When her intended arrives at the wedding in his ludicrous gyrocopter—wearing a top hat, which you wish the rotors would lop off, along with his head—Peter is in the den of Ellen’s father, demanding he be paid for his efforts in returning the prodigal daughter home.
That amounts to $39.60.
That seals the deal for Ellen’s father. His sideways whispers as he takes her to the altar lead to her to dump King, Mr. Hughes-Lugosi, right then and there. Gasps ensue.
I don’t know how many runaway bride films have been made, but this one has set the standard, as far as I’m concerned. Ellen’s breath-taking wedding gown, satin, is stunning, from the cloche headdress (like Colbert’s bob, it’s on the edge of going out of style) to the train which trails behind her, by about the length of three freight cars.
A little earlier, stuck at a crossing in his Model T, Peter waves jauntily at a freight car loaded with what were called “hoboes” in 1933. My grandfather John let men like these stay the night at his farmhouse on the Ozark Plateau while my grandmother made them bacon and eggs. They were poets, engineers, one a classical violinist who played by the warmth of my grandmother’s stove.
Decency.
So Ellen, quite sensibly, runs away to her destiny.That would be with Peter.

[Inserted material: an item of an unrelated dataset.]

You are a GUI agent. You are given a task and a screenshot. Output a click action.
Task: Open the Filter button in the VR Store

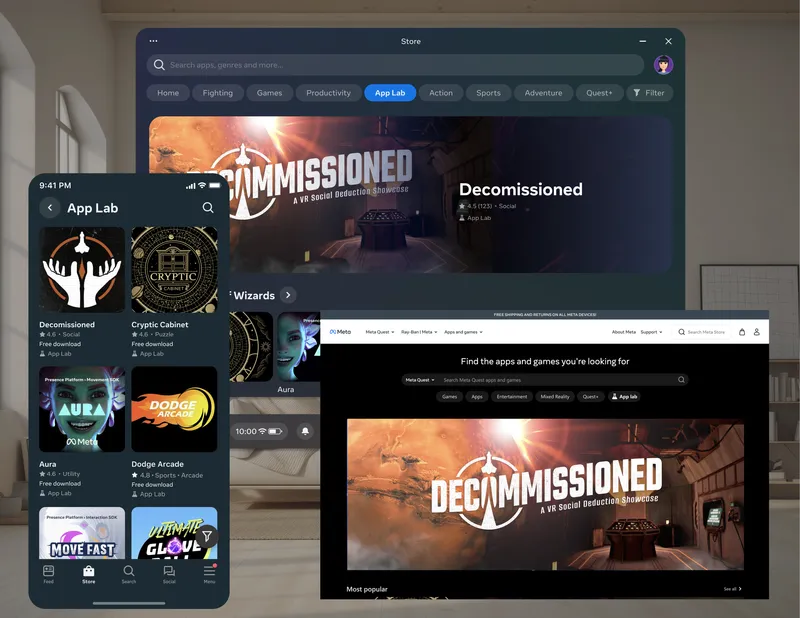[x=650, y=92]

The Walls of Jericho come down later, in a third auto court somewhere in Michigan, maybe in the Upper Peninsula, where Gable would’ve found fine fly-fishing. That would mean trout frying for breakfast, just like Hemingway’s “Big Two-Hearted River.” That’s another meal altogether, of course, but. there’s a common link between Hemingway’s prose, and Capra’s films. They are miraculous to me. They are miraculously American.
A little meal was the centerpiece of this little film. It Happened One Night, I think, is the equivalent of a breakfast of one egg, one doughnut, and one cup of coffee. By the time it’s over, you realize, in making every bite count, that it was perfect.

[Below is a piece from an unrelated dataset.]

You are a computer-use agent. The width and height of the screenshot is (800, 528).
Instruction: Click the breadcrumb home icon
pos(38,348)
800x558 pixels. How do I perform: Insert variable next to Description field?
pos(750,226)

Claudette Colbert, in that dress, studies her lines in between takes.
Today is February 23. On this day in 1945, a detail from the 28th Marine Regiment was immortalized in this Joe Rosenthal photograph as, still under fire, they raised a second, larger, flag atop Mt. Suribachi on Iwo Jima. The young Marine on the right had six days to live. He was a farmer’s son from Corbett Canyon, near Arroyo Grande. His parents were Azorean immigrants. And I knew, from the date on his tombstone, that he died on Iwo Jima.
I owe Pvt. Louis Brown so much for many reasons. In my history classes, I wanted my students to learn the basics of research, including forensic study of a battlefield (The Little Bighorn) and using deductive reasoning to analyze a murder scene (the Lizzie Borden home) so that they could begin to appreciate how historians think. So the sad business of finding this young man’s tombstone inspired a lesson plan. I walked students through the steps of researching a World War II combatant—may they might research an ancestor someday—by modeling what I’d done, in a series of PowerPoint slides:
And, yes, this would be on the test, so they had a notes handout to help them follow along:
Louis Brown had by now become important to me. I wanted other people to know him, too, hence this article in the June 2009 SLO Journal Plus.
Even that wasn’t enough, so, when I began to give talks on local World War II history, Louis Brown was part of them.
By now, of course, I was hooked on doing research like this, so Brown inspired this 2016 book, my first.
And this is why, every few months, I make sure that he has new American and Marine Corps flags. Sometimes, as this photo shows, someone else has left him flowers. That is a great kindness: Brown is their Marine, too.